At the trend over the last decade, which is likely to continue, this cost index will stand at $18,000 by 2010. It will have more than doubled its level since 2001. And if that trend continues for another decade — and there is a good chance it will — then 10 years hence America’s health system will be able to extract from the rest of society the sum of $36,000 per typical non-elderly family of four.

Consider now an average American family that is sustained economically by a gross wage base of $60,000 today. By “gross wage base” economists mean the wages earned by the household’s breadwinners prior to the deduction of fringe benefits and taxes, whether paid by employer or employee. Business people would think of it as all the debits they make for an employee to the account “Payroll Expense.” Economists call it the “price of labor.”

All of the health care costs included the Milliman Index are financed by this gross wage base, which must also finance all of the family’s taxes and living expenses.

In the past decade, average wages in the United States have grown at about 3 percent per year. With the economy likely to be in the doldrums for years to come, it would be highly optimistic to expect an average growth rate in wages any higher than 3 percent. Most probably it will be lower.

But even at an optimistic 3 percent growth rate in the average gross wage base, a base of $60,000 now will have grown to only to about $80,000 a decade hence. The $36,000 of projected health spending would have to come out of that wage base of $80,000. In other words, health care alone would chew up 44 percent of the wage base that must support such a family.

One can change the assumed growth rates for such a calculation to get slightly different forecasts. But the conclusion for any realistic set of assumptions remains the same: In the coming decade, an ever larger number of middle-class American families will see their household budgets chewed up inexorably and mercilessly by the cost of health care.

Cost, Reform ,

The cost trend glide path

June 5th, 2009

Prof.  Uwe Reinhardt fields a reader question about healthcare costs in a New York Times blog entry today, with help from the Milliman Medical Index. Quoting Prof. Reinhardt:

Consider a family whose breadwinner(s) earn a gross wage of $60,000. By “gross wage” I mean wages that the employer books as labor expense — in accounting parlance, the total debits the employer makes to the payroll-expense account for the employee. It includes the employee’s pay before deducting any contributions that employees make toward their fringe benefits — e.g. health insurance — and any taxes they owe.

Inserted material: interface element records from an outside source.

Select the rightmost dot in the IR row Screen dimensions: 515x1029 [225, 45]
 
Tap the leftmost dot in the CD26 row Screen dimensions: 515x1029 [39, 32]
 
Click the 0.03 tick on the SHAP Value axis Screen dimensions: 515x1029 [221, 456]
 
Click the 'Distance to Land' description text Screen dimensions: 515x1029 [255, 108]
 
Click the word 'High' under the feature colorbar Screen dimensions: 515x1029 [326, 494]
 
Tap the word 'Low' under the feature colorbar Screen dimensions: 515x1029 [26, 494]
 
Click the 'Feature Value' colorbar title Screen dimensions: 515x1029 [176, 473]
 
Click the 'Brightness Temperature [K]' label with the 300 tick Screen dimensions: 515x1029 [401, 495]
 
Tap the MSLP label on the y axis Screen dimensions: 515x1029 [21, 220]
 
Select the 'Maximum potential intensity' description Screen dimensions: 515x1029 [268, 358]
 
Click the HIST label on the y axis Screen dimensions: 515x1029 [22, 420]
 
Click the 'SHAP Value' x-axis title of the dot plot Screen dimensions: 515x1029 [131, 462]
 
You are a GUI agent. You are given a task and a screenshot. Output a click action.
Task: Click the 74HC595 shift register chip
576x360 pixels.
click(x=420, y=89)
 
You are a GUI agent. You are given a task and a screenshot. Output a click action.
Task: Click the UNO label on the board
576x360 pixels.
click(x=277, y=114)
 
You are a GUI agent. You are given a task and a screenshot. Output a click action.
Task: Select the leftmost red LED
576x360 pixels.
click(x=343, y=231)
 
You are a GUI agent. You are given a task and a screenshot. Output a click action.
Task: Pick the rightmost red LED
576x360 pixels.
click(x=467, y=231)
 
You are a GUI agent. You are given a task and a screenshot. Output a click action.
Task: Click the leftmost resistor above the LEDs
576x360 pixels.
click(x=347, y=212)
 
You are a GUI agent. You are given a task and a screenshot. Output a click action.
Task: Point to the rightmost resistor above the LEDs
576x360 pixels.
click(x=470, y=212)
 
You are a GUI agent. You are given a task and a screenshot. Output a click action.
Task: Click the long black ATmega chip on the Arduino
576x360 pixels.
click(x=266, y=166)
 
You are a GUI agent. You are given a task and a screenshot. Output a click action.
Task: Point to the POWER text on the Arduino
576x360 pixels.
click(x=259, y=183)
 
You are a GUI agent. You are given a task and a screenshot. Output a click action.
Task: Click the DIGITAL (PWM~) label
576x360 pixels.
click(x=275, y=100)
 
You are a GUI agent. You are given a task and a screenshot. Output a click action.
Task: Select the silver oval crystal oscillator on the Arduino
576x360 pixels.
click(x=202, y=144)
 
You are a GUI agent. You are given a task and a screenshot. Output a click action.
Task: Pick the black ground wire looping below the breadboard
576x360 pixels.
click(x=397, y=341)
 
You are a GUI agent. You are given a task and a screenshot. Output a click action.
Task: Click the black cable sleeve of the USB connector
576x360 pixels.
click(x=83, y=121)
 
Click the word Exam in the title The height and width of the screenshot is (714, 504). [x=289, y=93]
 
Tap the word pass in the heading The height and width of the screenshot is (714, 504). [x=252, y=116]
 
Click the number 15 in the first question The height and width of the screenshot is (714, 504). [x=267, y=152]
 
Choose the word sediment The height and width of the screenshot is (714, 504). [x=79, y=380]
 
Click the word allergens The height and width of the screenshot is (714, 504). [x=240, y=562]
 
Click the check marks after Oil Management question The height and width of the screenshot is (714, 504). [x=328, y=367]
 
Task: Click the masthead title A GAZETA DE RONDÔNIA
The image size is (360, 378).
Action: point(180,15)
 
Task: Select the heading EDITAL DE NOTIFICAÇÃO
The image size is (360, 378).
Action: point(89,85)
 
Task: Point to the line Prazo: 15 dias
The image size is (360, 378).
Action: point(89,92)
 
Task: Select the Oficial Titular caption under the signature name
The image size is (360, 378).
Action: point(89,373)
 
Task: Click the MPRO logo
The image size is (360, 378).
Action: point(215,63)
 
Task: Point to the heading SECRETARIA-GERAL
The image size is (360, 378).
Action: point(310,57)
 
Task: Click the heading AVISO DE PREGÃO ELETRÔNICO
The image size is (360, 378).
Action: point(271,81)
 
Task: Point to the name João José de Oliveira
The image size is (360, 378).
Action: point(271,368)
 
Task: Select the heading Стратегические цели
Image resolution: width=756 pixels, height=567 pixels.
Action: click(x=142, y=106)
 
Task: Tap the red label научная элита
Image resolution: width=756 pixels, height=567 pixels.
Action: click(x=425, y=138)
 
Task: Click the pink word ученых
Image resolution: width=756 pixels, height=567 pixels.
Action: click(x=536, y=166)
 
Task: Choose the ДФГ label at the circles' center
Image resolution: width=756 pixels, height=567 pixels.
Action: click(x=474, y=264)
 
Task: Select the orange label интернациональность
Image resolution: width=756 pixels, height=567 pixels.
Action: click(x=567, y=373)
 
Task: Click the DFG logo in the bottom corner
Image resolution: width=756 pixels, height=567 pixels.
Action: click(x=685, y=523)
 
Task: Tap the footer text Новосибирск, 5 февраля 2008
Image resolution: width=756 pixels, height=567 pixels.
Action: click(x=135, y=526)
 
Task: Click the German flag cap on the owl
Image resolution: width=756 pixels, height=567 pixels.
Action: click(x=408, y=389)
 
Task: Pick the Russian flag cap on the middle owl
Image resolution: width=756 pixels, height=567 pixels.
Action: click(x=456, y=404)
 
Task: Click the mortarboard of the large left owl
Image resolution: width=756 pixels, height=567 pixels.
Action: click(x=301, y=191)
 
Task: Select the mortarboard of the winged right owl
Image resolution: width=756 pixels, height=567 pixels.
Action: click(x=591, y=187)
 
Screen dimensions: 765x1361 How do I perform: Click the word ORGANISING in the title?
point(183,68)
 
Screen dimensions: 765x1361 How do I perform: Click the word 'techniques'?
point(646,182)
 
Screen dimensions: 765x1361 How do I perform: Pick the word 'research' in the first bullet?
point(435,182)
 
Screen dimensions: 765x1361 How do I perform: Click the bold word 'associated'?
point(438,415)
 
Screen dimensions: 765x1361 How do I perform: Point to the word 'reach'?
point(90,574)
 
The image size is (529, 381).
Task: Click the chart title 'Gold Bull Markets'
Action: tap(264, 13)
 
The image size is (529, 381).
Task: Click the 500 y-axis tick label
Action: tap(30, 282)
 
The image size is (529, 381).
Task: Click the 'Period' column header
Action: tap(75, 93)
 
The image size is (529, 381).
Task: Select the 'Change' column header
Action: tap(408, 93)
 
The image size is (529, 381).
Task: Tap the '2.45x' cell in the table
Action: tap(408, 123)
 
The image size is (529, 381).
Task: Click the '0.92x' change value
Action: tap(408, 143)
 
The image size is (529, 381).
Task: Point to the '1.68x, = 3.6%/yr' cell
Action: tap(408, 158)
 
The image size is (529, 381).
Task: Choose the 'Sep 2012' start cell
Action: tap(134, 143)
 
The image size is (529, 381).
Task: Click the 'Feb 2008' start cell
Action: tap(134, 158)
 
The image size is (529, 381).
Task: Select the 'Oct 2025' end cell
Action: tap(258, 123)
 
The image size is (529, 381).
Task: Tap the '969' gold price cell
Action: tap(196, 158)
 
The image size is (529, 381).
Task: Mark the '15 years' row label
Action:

It also includes the full cost of employer-paid fringe benefits and contributions to Social Security and Medicare.

In the absence of any government subsidies, this “gross wage base” of a family is the donkey that must carry the full burden of the family’s employment-based health insurance, whether formally paid for by the employer or employee.

At an annual growth rate of 3 percent, a wage base of $60,000 now will grow to $80,600 in 10 years. On the other hand, at an annual growth rate of 8 percent, a family’s total spending on health care would grow from $16,700 now to $36,000 in 10 years.

It follows that 10 years hence health care would swallow up 44 percent of this family’s gross wage base in 2019, before any allowance for employer- or employee-paid fringe benefits and taxes. It is the perfect storm into which America’s lower middle class now is being pushed, if the leaders of America’s health system continue to manage that system in their customary style, totally in abstraction from the fiscal agony their expensive managerial and practice style visits on the rest of the country.